Britain has 2,300 varieties of apples, with a few hundred more cider specialities, though you wouldn't know that from the shops.

Supermarkets, which sell 80 per cent of the fruit, typically stock only four or five varieties. Greengrocers and street markets are little better. This is the time of year, though, to make the most of the home-grown apples, wherever they can be found.

Thanks to an exceptionally good year, the first of this summer's harvest arrived at a Tesco in Sevenoaks in Kent two weeks ago.

For most of us, the English apple season starts on August 10 and continues to December, with a few stragglers lingering until March. During these eight months, those wildlife-rich units of the countryside – orchards – produce 240,000 tonnes of glorious, lip-smackingly sweet spheres.

Most are not Hoary Mornings or Allington Pippins ("sharp but agreeable flavour, pale greenish yellow with a little red"). They are the cheddars of the apple world: ubiquitous, ordinary and everyday enjoyable.

Forty per cent of eating apples are grown in the UK but often imported Galas and Braeburns. Other varieties bouncing off the shelves – Pink Lady, Granny Smith and Golden Delicious – cannot be produced here.

Demand for all-year-round imports from the likes of New Zealand, 11,000 miles away, have cut the number of English orchards by 60 per cent in the last 30 years and by a third since 1997.

The good news is that the supermarket chains have responded to the public outcry and, after more than a decade of decline, English orchards are thriving again.

"The situation began to stabilise after 2001 and four years ago there was an upsurge in demand for local supplies," says Adrian Barlow, chief executive of English Apples & Pears. "This was due to wider recognition of the quality of English apples combined with growing consumer concerns about climate change and carbon emissions."

Consumer power has halted the decline. What we need to do now is buy more English apples (production could double, according to Mr Barlow), particularly the more unusual ones. They could be found at street markets, farm shops or a neighbour's garden.

When author Tristram Stuart placed an advert on his local Freecycle website in Sussex ("Wanted: Apples"), he was so bombarded by fruit that he set up an old-fashioned press on a village green and squeezed 550 pints of apple juice, some of which became cider.

If you have an apple tree at home, you can take an apple for identification to one of hundreds of apple-tasting and juicing events taking place across the country on Apple Day, October 21.

"It seems amazing that when our season is going on you can still pick up half-dead apples from the other side of the world," says Sue Clifford, a director of Common Ground, Apple Day's co-ordinator.

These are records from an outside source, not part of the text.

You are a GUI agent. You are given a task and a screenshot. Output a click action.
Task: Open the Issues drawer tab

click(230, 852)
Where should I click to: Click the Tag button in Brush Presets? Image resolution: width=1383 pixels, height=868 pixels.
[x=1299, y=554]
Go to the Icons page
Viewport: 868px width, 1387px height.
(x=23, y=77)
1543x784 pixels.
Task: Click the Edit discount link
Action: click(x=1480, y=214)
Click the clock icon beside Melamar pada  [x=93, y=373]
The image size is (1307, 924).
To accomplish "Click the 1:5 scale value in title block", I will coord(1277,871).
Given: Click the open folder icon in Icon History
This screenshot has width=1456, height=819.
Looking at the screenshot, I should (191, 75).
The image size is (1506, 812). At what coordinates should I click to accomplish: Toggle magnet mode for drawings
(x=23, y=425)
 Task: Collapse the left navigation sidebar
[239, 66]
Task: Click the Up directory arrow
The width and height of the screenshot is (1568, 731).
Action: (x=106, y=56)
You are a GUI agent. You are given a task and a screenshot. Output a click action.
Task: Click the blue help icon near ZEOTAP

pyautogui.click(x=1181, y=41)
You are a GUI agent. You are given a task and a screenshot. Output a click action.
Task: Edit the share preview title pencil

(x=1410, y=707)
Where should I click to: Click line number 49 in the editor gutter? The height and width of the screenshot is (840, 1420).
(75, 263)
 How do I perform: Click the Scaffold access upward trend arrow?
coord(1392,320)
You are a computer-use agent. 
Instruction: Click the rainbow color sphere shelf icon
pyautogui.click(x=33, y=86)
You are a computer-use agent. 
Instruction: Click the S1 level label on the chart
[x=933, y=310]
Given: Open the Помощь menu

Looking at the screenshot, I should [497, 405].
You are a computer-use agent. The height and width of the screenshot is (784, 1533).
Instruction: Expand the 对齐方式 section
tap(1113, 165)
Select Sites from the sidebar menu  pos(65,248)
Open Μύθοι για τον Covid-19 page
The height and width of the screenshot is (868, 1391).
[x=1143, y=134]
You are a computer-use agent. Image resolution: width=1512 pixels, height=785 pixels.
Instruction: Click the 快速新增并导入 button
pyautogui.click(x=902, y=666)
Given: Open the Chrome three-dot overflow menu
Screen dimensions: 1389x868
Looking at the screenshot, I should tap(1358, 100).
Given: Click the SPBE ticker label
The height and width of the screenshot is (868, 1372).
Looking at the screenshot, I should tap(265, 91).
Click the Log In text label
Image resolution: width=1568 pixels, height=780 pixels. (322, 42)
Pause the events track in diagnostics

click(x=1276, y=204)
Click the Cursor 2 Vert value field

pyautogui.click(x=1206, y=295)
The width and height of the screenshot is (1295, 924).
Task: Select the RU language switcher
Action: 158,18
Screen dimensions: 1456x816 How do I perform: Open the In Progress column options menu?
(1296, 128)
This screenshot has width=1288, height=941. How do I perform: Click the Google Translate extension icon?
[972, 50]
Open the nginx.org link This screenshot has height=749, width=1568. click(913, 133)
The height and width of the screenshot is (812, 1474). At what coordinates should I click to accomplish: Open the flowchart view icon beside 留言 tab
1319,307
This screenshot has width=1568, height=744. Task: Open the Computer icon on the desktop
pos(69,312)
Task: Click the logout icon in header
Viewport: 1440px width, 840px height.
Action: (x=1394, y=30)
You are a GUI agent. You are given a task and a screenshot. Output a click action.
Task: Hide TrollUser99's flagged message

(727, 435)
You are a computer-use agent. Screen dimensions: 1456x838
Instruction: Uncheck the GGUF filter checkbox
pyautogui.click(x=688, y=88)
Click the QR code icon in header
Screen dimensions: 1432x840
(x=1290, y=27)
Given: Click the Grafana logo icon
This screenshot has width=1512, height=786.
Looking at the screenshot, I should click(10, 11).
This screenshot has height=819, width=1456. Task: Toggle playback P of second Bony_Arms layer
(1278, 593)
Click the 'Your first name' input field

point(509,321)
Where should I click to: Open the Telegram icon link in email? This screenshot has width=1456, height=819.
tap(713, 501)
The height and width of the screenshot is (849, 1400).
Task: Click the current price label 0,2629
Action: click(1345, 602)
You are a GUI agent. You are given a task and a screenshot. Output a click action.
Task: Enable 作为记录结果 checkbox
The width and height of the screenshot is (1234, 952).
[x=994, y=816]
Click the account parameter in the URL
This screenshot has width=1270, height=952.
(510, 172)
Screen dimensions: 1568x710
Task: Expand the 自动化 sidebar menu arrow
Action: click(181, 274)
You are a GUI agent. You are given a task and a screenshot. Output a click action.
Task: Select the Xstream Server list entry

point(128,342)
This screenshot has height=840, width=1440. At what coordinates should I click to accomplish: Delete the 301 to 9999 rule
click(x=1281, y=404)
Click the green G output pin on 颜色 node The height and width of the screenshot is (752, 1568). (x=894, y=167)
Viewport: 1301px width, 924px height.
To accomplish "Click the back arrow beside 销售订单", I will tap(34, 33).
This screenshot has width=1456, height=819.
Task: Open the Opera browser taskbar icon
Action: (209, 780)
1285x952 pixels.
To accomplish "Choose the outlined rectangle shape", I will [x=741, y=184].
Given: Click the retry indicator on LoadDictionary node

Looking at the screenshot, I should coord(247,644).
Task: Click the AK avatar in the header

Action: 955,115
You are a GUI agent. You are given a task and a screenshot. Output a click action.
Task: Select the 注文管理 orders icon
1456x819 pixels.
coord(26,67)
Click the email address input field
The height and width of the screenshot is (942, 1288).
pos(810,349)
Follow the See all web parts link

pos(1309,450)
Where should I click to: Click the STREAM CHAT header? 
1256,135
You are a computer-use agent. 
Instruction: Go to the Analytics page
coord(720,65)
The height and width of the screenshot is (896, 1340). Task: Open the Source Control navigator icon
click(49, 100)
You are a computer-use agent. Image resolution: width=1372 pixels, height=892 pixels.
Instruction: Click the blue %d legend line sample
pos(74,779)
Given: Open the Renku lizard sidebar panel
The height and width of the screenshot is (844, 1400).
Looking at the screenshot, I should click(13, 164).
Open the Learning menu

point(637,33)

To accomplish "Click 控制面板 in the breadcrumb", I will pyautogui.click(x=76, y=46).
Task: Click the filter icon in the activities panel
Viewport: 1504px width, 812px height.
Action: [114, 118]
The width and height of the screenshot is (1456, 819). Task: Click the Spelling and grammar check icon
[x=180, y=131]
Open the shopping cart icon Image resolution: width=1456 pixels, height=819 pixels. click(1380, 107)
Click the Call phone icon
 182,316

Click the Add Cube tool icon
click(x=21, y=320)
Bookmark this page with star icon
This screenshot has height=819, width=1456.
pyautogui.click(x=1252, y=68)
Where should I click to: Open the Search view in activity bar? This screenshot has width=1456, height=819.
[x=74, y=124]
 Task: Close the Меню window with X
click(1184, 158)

But only eat them in season, she adds. "By May, the strawberries and plums are arriving and there is a whole new world of wonderful fruits that you can pack in before the next apples arrive."

Hero: Cadbury

Fairtrade versions of Dairy Milk have gone into 30,000 shops, helping thousands of small farmers in Ghana and making the British chocolate giant the biggest global buyer of Fairtrade cocoa. And the price is staying the same.

Villains: Ryanair

In 18 months, Ryanair has raised credit card charges from £2 to £5 and debit card charges from 70p to £5 per person, per flight. Wizz has increased debit card charges from 70p to £4 each way. Flights are still cheap, but not as much as they look.